Ain't I a Woman?: Juxtaposition

    Ain't I a Woman?: Juxtaposition

      In one hand, you've got men's frilly, pink ideal of women, and in the other, you've got cold hard reality. And they're about as different as, oh, a meticulously filtered Instagram and what's real.

      This is, arguably, the strongest part of Truth's argument. She directly juxtaposes the image of women:

      "That man over there says that women need to be helped into carriages, and lifted over ditches, and to have the best place everywhere." (4)

      …with the reality from her own experiences.

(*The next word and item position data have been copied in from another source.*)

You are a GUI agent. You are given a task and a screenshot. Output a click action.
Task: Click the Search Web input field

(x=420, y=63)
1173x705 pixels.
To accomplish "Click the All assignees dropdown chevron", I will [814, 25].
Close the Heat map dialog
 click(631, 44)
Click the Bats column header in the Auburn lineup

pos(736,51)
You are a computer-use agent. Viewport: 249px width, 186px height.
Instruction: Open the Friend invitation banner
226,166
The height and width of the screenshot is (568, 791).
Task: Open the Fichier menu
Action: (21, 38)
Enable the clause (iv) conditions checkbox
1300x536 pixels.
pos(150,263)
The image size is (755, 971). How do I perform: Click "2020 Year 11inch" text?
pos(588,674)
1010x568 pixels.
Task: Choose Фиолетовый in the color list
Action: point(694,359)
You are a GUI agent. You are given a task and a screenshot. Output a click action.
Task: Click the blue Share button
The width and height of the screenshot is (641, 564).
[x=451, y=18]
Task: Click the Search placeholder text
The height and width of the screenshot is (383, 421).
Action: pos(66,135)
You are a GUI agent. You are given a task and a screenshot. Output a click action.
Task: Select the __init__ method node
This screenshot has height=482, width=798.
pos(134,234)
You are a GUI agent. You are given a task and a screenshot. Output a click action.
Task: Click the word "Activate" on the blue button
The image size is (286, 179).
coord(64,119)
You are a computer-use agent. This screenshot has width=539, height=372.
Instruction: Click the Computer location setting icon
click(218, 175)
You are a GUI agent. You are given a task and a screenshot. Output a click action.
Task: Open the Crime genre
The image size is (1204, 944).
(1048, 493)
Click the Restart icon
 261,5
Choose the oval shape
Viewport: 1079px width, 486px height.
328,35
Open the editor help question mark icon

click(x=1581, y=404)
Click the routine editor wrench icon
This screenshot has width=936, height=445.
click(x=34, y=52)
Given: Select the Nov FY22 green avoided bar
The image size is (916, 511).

      This is the section where she starts discussing her life, saying:

      "I have ploughed and planted, and gathered into barns, and no man could head me! And ain't I a woman? I could work as much and eat as much as a man—when I could get it—and bear the lash as well! And ain't I a woman? I have borne thirteen children, and seen most all sold off to slavery, and when I cried out with my mother's grief, none but Jesus heard me!" (9-13)

      The phrase "mic drop" isn't nearly strong enough to express the Truth's truth.

      Basically, this is Truth saying that if she can do everything a man can, why isn't she treated as a man? She's also pointing out the hypocrisy of treating white women differently from Black women, since the white woman is the one helped into carriages and the Black woman is the one out planting.

      This is the equivalent of throwing a bucket of cold water in the audience's face for forgetting about the Black woman entirely in the quest for equal rights. Because this audience needed a rude awakening.